**To do:**
A) According to the passage on Reddit's Super PACs, how many "unofficial" Super PACs has Erik Martin confirmed came out of r/pac?
B) Write the next part of the passage on Reddit's Super PACs, picking up after its final sentence.

**Passage provided:**
════════════════

Reddit has been emerging as a pretty powerful political influence ahead of election 2012, relatively, and the social aggregation site is getting in on the Super PAC party- as BetaBeat points out, yet another PAC has emerged from Reddit’s diverse loins.
The site has a mixed but fairly definable user base, with strong support for internet freedom, legalization of marijuana, enthusiasm for Ron Paul and a general left-libertarian vibe. And while it may seem that a Super PAC for Redditors is an interesting development, Reddit general manager Erik Martin (hueypriest on the site) confirms that there are at least three “unofficial” Super PACs to come out of r/pac since the subreddit was formed.
Martin spoke to BetaBeat about the new venture, saying:
…as with all things on the internet, chaotic. But it’s chaotic good… You see things like all the unofficial PACs, people active in /r/runforit, new campaigns against bills in the EU. I think trying to reign everyone in a concentrated way would be exactly the wrong approach. The advantage of the Internet community is our distributed and fragmented approach. A ton of ideas get presented, good ones rise to the top.

════════════════

**Stored data:**

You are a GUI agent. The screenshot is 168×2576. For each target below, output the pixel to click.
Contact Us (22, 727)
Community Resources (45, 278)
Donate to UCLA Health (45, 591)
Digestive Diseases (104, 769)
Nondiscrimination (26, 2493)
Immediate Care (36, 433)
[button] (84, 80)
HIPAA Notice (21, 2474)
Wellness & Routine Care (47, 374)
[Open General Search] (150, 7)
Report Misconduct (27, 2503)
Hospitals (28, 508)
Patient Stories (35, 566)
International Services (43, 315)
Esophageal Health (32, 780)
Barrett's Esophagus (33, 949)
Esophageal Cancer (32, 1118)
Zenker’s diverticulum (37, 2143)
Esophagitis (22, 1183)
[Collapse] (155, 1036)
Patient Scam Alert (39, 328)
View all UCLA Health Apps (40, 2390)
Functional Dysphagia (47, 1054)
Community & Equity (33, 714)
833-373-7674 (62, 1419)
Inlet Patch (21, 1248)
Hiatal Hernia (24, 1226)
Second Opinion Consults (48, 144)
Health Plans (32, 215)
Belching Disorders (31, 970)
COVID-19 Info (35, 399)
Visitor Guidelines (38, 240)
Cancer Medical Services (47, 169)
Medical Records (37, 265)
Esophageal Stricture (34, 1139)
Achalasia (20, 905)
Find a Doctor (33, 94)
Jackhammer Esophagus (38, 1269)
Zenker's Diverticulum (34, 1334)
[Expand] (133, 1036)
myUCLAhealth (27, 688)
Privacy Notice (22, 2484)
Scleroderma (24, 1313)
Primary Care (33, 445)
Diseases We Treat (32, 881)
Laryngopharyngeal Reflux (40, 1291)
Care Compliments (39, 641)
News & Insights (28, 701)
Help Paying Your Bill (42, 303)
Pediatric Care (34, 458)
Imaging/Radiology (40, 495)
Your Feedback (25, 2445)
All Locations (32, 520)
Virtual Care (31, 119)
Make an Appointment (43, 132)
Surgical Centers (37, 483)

════════════════

**Solved problems:**
A) At least three.

B)
Martin also says that the PAC’s name- “Test PAC, Please Ignore”- is a reference to one of the top posts of all time on Reddit, which was a test post asking Redditors to skim over it. Martin finds the selection of the name to be very appropriate given the way political activism on Reddit works:
Heh. It’s sort of a Reddit inside joke… it said “ignore.” Fitting I think. You can’t tell the Internet what to do… I think anyone who is trying to tell the Internet what to do now that “it has all this power” is not only mistaken, but counter productive.
Do you think Reddit’s influence will increase as the election draws nearer?